The name Schwarzschild was constantly popping up in scientific articles by astronomers and astrophysicists as the link between collapsed or frozen stars and quasars became more and more compelling. But, as Wheeler recalled years later, the name that he and his colleagues in the United States were using—“completely collapsed gravitational object”—was cumbersome, and “after you get around to saying that about ten times, you look desperately for something better.” At a conference in Baltimore, in 1967, a member of the audience helped him out and proposed the term
black hole.
Wheeler adopted it, and the name stuck.

In 1969 one of Dennis Sciama's colleagues at Cambridge, Donald Lynden-Bell, stated in the introduction to one of his papers, “We would be wrong to conclude that such massive objects in spacetime should be unobservable, however. It is my thesis that we have been observing them indirectly for many years.” He argued that massive black holes at the center of galaxies would suck in the surrounding material just as Penrose had described it, like water falling down a drain, gurgling around and around. The rotating gas around the hole would form a flat disk, just like Saturn's rings, and the whole system would be locked spinning on its axis. The nuclei of galaxies, fueled by these accretion disks, would then be veritable beacons of light, and Lynden-Bell could show how the energy was created and emitted. Martin Rees had also, with Dennis Sciama, set to work trying to build detailed models of quasars that could explain all the different strange properties—their size, their distances, how quickly they would flicker and pulsate, and what ranges of energy would be pumped out. Over the next few years, Rees, with Lynden-Bell and their students and postdocs at Cambridge, were able to come up with a beautiful, meticulous model of the fireworks surrounding quasars and radio sources. All the pieces were falling into place.
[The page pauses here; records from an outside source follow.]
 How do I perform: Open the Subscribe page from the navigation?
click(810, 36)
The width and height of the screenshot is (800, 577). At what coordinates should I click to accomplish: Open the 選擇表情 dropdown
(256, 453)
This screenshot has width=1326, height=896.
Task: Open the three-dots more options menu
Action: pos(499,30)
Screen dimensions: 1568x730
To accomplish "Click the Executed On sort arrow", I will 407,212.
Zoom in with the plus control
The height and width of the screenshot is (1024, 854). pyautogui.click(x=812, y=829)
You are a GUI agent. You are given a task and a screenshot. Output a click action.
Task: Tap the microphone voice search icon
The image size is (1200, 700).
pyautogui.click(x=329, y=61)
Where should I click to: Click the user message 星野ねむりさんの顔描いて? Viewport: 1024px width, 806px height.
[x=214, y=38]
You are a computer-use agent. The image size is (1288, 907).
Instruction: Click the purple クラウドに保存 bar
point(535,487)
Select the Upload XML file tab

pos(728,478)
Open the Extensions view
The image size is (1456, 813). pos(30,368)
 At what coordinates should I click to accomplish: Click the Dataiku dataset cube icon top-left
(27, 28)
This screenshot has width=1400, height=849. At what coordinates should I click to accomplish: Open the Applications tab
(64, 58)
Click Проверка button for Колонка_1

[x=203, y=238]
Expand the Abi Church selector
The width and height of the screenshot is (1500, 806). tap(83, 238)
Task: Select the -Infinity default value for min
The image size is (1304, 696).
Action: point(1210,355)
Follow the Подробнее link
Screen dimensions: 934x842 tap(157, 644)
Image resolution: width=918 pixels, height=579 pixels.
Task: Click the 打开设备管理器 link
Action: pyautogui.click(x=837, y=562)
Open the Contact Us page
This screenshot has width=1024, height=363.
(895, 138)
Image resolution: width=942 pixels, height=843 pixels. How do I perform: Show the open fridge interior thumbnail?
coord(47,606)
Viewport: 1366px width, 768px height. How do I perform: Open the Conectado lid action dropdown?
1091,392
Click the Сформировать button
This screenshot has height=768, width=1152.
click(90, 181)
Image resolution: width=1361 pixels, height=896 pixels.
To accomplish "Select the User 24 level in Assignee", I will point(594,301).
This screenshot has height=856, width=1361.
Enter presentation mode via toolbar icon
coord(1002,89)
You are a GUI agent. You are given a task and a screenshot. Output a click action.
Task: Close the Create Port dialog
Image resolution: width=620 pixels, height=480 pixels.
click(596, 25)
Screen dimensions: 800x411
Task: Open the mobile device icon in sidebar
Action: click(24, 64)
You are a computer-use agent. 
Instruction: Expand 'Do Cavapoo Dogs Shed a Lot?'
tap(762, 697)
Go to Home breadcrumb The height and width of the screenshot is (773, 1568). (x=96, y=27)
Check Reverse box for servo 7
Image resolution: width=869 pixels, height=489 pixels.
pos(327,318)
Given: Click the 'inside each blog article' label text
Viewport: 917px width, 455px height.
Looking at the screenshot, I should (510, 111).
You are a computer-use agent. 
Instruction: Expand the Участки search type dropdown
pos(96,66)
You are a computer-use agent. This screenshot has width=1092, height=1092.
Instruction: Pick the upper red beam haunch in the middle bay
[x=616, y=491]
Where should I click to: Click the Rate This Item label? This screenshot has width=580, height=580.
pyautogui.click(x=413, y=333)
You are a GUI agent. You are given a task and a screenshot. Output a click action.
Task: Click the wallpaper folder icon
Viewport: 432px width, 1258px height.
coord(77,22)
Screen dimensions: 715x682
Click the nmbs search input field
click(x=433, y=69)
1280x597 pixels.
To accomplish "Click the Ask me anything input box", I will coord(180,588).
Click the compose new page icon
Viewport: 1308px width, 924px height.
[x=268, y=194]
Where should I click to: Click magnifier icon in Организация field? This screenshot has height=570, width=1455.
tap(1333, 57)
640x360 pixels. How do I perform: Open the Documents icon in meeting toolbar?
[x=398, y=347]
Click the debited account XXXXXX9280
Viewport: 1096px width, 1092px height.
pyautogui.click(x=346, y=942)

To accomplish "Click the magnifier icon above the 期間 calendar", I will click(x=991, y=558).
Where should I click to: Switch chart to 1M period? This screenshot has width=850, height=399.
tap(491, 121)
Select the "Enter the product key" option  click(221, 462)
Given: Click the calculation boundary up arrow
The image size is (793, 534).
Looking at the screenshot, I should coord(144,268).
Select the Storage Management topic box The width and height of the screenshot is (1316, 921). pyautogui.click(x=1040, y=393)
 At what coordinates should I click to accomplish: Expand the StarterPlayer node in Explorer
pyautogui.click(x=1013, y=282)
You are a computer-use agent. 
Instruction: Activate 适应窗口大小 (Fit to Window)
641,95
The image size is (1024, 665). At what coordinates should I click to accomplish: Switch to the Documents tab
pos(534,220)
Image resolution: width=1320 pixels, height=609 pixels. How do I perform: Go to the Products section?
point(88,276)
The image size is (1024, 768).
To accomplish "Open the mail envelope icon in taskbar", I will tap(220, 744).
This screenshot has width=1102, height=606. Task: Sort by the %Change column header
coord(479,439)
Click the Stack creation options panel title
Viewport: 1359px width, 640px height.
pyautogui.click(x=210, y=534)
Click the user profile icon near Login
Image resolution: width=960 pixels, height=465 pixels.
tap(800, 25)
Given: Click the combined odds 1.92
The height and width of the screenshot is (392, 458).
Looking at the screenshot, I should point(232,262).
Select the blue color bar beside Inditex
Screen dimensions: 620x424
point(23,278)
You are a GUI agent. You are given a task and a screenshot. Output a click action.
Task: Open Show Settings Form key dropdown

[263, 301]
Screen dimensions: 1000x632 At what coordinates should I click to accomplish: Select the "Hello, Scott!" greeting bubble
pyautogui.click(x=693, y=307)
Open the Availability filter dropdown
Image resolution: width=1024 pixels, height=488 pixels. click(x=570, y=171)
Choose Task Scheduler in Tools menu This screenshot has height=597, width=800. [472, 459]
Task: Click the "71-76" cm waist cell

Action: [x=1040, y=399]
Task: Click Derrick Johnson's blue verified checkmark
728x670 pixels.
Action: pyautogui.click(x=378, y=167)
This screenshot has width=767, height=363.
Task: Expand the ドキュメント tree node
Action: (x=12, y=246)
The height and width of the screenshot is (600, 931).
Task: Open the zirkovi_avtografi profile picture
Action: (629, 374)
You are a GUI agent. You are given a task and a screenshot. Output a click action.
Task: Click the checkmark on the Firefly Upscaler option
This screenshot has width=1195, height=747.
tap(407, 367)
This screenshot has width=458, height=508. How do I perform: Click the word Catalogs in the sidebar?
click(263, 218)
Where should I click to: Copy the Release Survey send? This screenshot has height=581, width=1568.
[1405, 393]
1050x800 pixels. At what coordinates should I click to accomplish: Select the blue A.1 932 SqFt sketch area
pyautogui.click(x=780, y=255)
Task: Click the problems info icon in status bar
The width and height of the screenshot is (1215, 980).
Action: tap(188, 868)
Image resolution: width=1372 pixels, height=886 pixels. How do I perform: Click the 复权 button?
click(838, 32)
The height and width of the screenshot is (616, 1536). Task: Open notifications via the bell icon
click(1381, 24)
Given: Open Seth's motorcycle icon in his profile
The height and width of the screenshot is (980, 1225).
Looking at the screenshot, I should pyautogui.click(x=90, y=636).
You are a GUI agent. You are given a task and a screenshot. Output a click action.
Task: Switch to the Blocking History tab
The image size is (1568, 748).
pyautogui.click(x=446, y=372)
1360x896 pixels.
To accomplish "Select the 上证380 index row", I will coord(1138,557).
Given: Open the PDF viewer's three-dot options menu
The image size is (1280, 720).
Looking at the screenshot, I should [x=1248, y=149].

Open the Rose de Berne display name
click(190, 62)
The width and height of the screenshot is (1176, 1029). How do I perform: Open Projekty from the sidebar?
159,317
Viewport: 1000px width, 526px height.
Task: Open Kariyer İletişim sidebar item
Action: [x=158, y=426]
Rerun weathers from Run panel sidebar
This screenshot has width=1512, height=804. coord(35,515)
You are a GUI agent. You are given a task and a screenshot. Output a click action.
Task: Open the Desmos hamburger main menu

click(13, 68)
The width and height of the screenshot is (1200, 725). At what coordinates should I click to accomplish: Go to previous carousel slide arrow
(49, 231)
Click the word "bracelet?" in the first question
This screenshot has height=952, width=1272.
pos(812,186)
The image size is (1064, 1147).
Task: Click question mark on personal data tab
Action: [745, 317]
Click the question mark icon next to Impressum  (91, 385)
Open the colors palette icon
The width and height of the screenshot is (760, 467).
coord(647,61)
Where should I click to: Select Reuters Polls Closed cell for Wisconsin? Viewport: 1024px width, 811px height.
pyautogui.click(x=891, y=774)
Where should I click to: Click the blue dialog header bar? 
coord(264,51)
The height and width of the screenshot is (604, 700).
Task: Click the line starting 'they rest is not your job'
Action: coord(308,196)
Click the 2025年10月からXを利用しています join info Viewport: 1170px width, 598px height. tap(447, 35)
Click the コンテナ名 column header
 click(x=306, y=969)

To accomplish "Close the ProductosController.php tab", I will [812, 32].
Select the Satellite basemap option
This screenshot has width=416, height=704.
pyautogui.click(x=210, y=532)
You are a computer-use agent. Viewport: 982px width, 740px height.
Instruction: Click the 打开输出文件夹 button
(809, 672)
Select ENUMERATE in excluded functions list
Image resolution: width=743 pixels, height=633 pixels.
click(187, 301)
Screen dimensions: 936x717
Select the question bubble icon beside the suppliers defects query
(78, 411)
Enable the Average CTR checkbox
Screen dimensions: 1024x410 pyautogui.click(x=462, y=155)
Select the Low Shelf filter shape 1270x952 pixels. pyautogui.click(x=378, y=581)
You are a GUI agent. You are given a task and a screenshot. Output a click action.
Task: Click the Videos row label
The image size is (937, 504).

And then, finally, Zel'dovich and Novikov's x-rays started trickling in. Starting in the 1960s, a team led by the Italian physicist Riccardo Giaccone sent rockets up out of Earth's atmosphere where, for a few minutes, they would look for x-rays. They found them, bright spots of x-rays spread across the sky that outshone the planets in the solar system. In the early 1970s the
Uhuru
satellite was launched from a platform near Mombasa in Kenya with the sole goal of mapping out the x-ray sky. It was a resounding success, making exquisite measurements of over three hundred x-ray objects.